ROANOKE TIMES

                         Roanoke Times
                 Copyright (c) 1995, Landmark Communications, Inc.

DATE: FRIDAY, July 16, 1993                   TAG: 9307160277
SECTION: VIRGINIA                    PAGE: B3   EDITION: METRO 
SOURCE: Associated Press
DATELINE: TOWN OF MENASHA, WIS.                                LENGTH: Medium


TRUCK DRIVER PAID DEER-LY FOR ATTEMPTED FAWN RESCUE

A Virginia truck driver who found a 1-week-old fawn on the side of the highway and put it in the sleeper cab of his semitrailer truck has been ticketed by the state.

Claude Baucum said he thought he was being a good Samaritan by helping the deer standing beside Interstate 94 just north of Chicago about 6:30 a.m. Wednesday.

"I couldn't very well let the poor thing sit on the highway with trucks zooming by," Baucum said.

Baucum, of Harrisonburg, Va., stopped to investigate and found another fawn lying dead nearby.

"I just figured the mother deer was dead," said Baucum, a driver for Carretta Trucking Inc. of Paramus, N.J.

Baucum said he fixed an old blanket for the fawn to lie on the passenger seat and the deer fell asleep. He continued on his trip after christening the deer "Harley."

"I'm a motorcycle nut, so I was thinking of Harley-Davidson motorcycles at the time.

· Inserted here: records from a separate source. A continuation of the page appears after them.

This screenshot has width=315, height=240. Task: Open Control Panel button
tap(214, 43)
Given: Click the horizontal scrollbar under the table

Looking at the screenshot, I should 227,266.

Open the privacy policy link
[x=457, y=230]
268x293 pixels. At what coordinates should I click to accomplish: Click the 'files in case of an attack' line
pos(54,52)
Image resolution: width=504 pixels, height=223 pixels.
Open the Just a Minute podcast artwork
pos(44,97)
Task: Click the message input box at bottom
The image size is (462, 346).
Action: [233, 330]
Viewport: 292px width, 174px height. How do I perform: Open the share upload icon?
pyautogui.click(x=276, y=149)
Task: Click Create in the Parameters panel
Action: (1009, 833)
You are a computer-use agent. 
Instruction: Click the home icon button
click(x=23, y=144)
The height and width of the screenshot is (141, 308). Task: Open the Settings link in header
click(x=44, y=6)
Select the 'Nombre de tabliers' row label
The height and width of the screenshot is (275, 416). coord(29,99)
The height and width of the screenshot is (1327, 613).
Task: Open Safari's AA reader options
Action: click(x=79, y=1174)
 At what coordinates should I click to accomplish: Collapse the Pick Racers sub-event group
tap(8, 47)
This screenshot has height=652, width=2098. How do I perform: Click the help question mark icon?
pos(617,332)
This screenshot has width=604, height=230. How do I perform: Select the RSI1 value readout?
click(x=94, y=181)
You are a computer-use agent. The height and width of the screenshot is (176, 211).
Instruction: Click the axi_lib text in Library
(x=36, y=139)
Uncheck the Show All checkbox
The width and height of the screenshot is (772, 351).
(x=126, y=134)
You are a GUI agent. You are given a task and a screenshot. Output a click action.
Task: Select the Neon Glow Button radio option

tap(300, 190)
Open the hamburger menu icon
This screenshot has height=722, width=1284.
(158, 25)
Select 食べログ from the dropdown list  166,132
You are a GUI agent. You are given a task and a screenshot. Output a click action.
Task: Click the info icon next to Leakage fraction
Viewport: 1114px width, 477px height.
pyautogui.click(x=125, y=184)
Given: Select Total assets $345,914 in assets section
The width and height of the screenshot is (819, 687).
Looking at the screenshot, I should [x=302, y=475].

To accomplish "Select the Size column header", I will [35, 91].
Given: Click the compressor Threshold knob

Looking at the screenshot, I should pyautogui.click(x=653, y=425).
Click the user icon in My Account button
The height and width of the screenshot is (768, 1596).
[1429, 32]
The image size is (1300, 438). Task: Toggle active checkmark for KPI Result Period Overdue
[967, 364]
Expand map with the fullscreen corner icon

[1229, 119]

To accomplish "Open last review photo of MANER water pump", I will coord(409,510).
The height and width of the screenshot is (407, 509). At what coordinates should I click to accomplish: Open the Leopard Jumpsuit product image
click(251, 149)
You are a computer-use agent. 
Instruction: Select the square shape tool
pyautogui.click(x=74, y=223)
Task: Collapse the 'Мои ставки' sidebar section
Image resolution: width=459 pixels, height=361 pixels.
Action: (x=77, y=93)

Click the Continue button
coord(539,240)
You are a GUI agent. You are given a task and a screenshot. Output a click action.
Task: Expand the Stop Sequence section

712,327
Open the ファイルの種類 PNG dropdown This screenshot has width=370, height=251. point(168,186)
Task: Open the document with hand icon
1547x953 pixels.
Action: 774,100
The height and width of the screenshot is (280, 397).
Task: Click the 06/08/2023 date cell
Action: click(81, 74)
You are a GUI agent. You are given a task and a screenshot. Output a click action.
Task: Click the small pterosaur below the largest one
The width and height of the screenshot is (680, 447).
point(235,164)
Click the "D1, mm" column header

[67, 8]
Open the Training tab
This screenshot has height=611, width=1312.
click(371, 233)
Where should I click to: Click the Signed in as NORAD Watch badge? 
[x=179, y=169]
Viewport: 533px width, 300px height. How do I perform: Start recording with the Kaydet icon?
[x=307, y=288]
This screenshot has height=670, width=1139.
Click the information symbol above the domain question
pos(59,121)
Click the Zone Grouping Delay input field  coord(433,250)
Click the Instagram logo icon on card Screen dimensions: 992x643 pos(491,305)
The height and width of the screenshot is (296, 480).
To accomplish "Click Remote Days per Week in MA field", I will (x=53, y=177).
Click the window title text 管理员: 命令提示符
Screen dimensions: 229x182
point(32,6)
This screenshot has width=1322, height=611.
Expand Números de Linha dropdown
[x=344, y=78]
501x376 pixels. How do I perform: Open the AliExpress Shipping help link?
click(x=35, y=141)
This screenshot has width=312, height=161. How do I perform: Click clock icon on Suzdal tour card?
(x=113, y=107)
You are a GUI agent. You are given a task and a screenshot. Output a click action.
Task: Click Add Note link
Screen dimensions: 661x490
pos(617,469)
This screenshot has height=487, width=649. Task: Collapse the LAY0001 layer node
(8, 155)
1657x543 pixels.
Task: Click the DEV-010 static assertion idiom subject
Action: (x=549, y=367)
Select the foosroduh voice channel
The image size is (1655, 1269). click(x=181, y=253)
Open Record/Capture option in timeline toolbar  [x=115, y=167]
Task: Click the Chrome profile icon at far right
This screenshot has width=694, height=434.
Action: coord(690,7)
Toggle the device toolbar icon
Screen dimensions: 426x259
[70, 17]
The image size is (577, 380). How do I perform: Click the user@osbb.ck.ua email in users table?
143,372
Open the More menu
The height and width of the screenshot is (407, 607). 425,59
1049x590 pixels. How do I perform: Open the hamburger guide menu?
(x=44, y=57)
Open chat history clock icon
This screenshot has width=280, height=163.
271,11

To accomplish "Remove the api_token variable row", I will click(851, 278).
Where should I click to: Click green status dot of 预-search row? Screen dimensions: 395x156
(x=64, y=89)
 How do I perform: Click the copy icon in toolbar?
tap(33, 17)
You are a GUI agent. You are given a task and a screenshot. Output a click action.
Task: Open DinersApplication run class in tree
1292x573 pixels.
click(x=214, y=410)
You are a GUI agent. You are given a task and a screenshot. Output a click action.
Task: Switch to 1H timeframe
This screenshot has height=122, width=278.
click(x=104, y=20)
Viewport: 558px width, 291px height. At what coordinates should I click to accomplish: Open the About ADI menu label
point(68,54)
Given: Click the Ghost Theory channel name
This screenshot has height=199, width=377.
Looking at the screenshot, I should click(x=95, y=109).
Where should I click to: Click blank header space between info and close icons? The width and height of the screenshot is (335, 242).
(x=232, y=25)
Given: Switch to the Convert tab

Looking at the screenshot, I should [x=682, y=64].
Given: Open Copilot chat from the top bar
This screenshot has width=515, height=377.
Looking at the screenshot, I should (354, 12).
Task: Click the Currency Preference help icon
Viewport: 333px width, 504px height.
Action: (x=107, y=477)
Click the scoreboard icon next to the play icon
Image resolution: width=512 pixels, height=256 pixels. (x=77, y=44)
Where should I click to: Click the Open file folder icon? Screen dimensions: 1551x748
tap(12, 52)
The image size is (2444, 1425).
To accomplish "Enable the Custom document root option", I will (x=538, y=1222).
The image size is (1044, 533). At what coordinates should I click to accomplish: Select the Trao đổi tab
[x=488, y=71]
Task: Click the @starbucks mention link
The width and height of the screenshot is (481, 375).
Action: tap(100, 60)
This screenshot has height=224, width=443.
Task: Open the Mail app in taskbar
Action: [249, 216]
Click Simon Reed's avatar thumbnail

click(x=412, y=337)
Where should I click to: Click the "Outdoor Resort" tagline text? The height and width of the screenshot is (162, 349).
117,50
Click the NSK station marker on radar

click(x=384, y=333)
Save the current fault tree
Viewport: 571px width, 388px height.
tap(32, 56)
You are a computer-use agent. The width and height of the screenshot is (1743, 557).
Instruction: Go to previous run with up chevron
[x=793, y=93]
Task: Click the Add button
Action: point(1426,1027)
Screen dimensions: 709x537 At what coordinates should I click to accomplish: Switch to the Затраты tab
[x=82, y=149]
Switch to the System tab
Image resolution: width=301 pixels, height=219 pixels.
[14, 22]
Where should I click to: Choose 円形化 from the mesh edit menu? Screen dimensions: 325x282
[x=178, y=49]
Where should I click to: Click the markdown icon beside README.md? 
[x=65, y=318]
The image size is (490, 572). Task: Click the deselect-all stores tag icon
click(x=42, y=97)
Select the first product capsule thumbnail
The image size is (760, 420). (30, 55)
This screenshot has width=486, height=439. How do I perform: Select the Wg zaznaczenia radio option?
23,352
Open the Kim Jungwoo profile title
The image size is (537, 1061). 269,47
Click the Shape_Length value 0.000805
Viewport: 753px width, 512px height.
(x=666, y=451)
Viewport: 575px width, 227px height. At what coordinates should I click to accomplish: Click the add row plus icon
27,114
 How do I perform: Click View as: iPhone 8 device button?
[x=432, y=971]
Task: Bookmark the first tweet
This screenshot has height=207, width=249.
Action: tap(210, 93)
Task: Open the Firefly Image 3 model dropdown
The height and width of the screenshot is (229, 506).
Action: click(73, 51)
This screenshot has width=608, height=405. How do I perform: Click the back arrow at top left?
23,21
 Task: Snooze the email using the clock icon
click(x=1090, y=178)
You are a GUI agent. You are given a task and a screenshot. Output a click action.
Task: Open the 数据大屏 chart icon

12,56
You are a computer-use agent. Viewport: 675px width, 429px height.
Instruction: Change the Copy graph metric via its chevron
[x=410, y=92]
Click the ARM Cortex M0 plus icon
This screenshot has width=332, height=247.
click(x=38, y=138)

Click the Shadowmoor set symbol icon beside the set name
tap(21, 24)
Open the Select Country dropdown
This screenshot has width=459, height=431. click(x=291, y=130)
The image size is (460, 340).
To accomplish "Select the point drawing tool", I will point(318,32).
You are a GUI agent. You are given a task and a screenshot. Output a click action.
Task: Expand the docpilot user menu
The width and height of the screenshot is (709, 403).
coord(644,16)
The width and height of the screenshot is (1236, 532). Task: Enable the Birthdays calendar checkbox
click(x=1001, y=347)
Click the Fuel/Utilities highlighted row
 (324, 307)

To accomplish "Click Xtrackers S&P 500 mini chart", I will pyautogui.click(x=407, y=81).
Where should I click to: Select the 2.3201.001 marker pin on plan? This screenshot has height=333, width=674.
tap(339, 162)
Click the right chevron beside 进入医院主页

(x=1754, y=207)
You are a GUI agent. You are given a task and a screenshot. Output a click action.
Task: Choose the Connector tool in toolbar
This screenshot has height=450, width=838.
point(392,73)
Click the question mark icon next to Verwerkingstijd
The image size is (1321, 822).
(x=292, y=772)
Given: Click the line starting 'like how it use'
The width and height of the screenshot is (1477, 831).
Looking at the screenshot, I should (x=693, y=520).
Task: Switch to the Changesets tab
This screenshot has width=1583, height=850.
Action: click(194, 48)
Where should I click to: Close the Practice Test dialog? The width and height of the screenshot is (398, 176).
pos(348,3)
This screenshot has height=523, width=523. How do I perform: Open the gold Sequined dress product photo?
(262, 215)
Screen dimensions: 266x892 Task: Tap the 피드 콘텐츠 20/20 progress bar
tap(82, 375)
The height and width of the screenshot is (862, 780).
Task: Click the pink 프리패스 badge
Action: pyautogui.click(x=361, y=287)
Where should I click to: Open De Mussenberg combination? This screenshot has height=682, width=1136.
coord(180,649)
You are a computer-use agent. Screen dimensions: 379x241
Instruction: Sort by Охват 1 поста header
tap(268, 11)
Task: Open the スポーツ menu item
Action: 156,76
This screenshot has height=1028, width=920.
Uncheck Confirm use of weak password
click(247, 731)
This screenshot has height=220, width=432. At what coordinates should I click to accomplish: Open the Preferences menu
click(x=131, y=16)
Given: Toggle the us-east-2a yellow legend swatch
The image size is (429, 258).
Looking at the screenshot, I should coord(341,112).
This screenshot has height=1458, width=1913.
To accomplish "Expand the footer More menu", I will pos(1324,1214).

I also once met a girl at a truck stop named Harley," he said.

Baucum said he made several deliveries on his northward trip into Wisconsin before the fawn began making a "mew, mew" noise. He bought a milk replacement product and used his son's baby bottle to feed the fawn.

He was making a delivery to a town of Menasha warehouse at 3:30 p.m. when he said he asked employees how to get a permit to transport the fawn back to Virginia.

The employees called the state Department of Natural Resources and warden Mike Sealander ticketed Baucum $150 for possession of a game animal.

Warden John Krull said fawns can rarely be returned to the wild after being handled by humans. He said Harley would be taken to a rehabilitation center to be monitored for disease before being released to a game farm.